Shell PLC has agreed to sell its Russian retail-station and lubricants business to oil giant Lukoil PJSC as part of a broader push to exit its Russian hydrocarbons business in phases. Shell said it took a $3.9 billion posttax charge related to its decision to leave Russia. French banking giant Société Générale SA said last month that it would exit Russia, selling its operations to one of Russia’s richest people, and taking a more than $3 billion hit to its income.

Moscow mayor Sergei Sobyanin said the city planned to use Renault’s plant to produce passenger cars under the Moskvich brand, reviving a Soviet-era classic that had ended production two decades ago. A boxy offering akin to the Lada, the Moskvich—or Muscovite in Russian—was produced until 2001. Mr. Sobyanin said he aimed to produce electric cars at the plant after initially making cars with combustion engines.

“We cannot allow thousands of workers to be left without work," he wrote on his blog on Monday. “In 2022, we will open a new page in the history of Moskvich."

At the start of the war, Renault tried to maintain its activities in Russia while also exploring ways to leave the country, according to people familiar with the matter.

As the war continued, however, Renault’s operations in Russia began to burn through its cash reserves. The auto maker had to continue paying salaries and suppliers as sales and production shriveled.

“We didn’t have much room to maneuver," said one person close to Renault. “You have to look at the money we save—each month that goes by, you spend money and you take in zero."

People close to Renault said that ceding its Russia operations had become an imperative in recent weeks. As well as burning cash, Renault felt that tightening rounds of sanctions were making a deal more difficult by limiting the number of entities that it could transfer its assets to.

These people said the auto maker also became convinced the Russian car market could take years to recover.

“The more we waited, the more complex doing a deal became," one of the people said.

Renault said Monday that closing the deals for the Moscow factory and the AvtoVaz stake weren’t subject to any conditions, and all required approvals had been obtained. The car maker confirmed that it expects to book an accounting charge in the first half of the year related to the value of its Russian assets, which the company valued at 2.20 billion euros, equivalent to $2.29 billion, at the end of last year.

AvtoVAZ was founded in 1966 when the Soviet Union built a mammoth factory on the banks of the Volga and renamed the city that mushroomed around it after Palmiro Togliatti, the then leader of Italy’s Communist Party. The plant sprawled over 1,000 acres, more than New York’s Central Park.

In the early years, it sold all of its output domestically. Russians often had to wait years to get a car. The brand became known world-wide for its durability and enjoyed golden years with the iconic Lada Niva, a boxy vehicle that some consider a precursor to the modern SUV.

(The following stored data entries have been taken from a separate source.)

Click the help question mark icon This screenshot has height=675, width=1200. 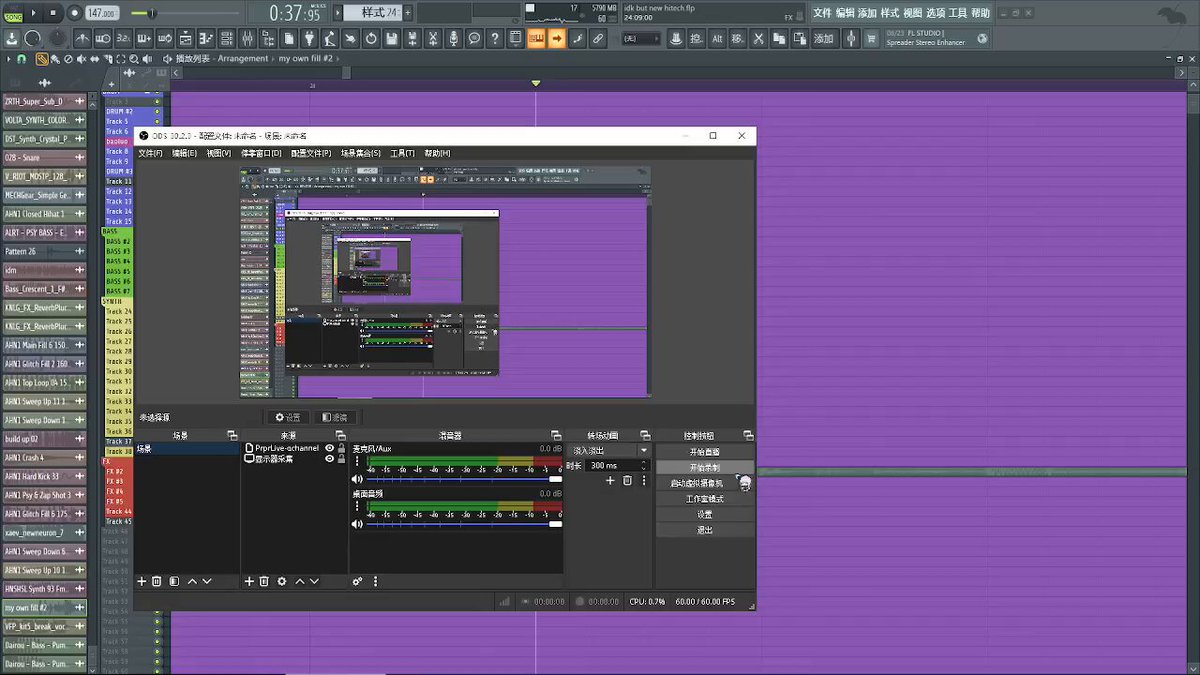click(x=494, y=38)
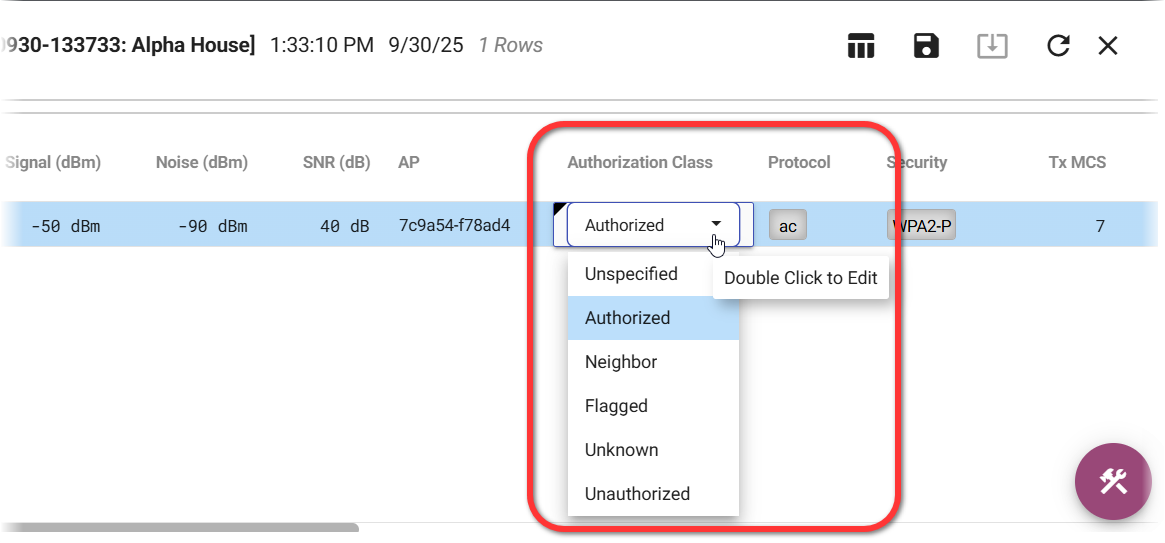Sort by Signal (dBm) column header

(53, 162)
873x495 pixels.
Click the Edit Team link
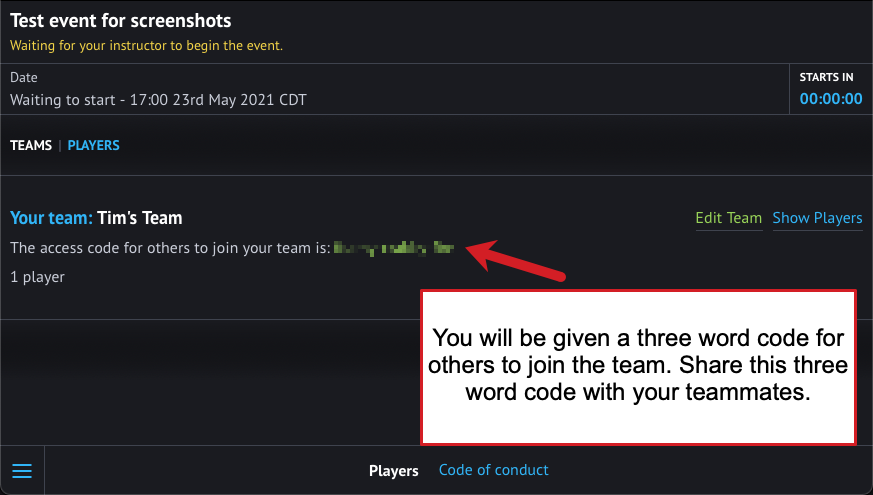point(728,218)
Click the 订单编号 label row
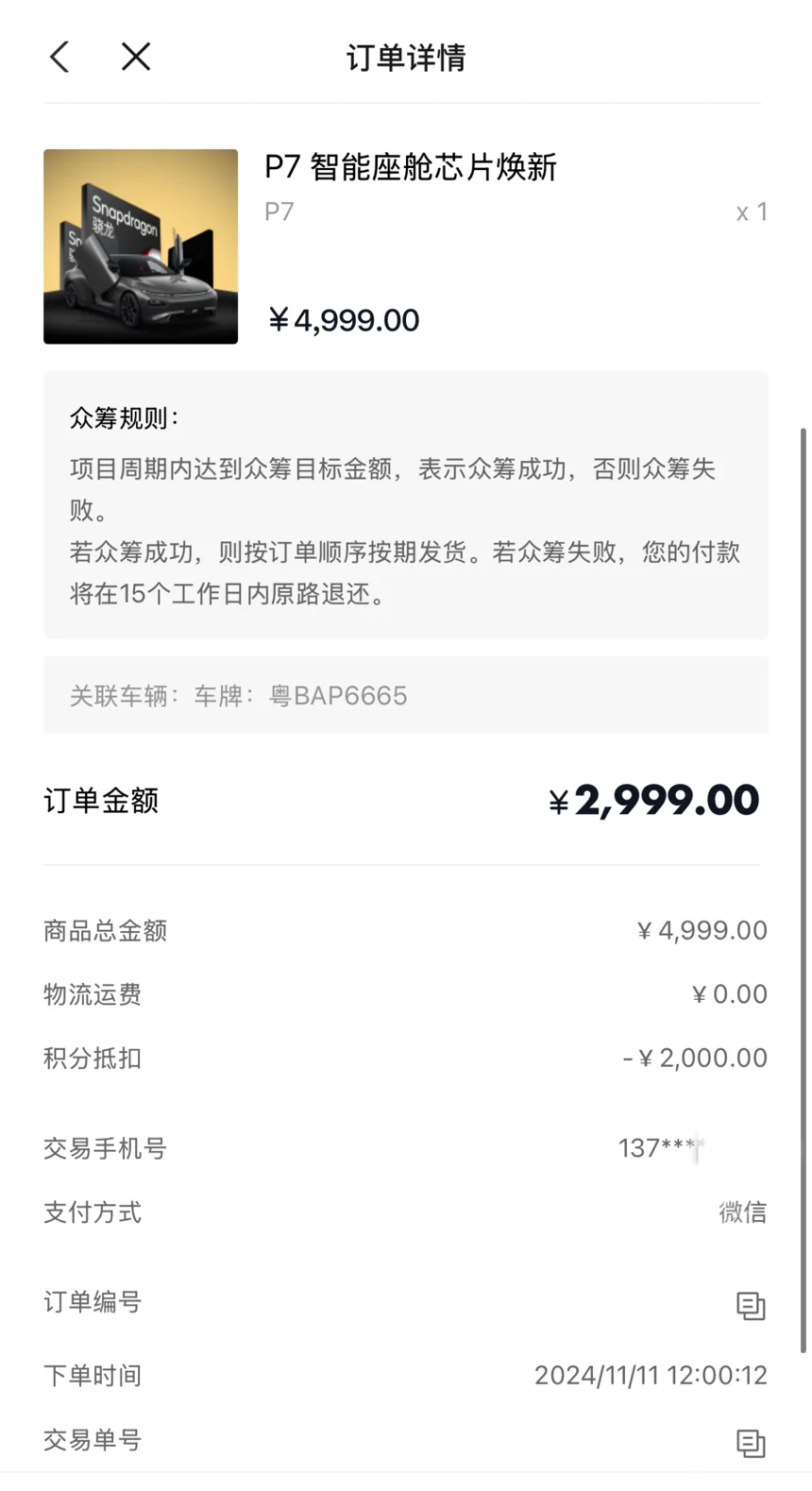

By the mid-2000s, however, AvtoVAZ was struggling with issues familiar to many of Russia’s big firms: rampant corruption and a lack of productivity and investment. In 2007, Russia put a stake in AvtoVAZ up for sale, which was acquired by Renault.

Renault executives got to work modernizing the plant. For years, the French car maker chartered a jet to transport its employees from Paris to Samara on the banks of the Volga every Monday morning and return them to the French capital on Thursday evenings. Renault employees helped build a new production line and revamped the brand’s product design. They also worked to stamp out graft and improve the supplier base.

Renault eventually acquired a majority-stake in the Russian company. Although a turnaround took longer than expected to materialize, Renault’s Russia operations have been profitable of late. Last year, the car maker made a net profit of €166 million in the country.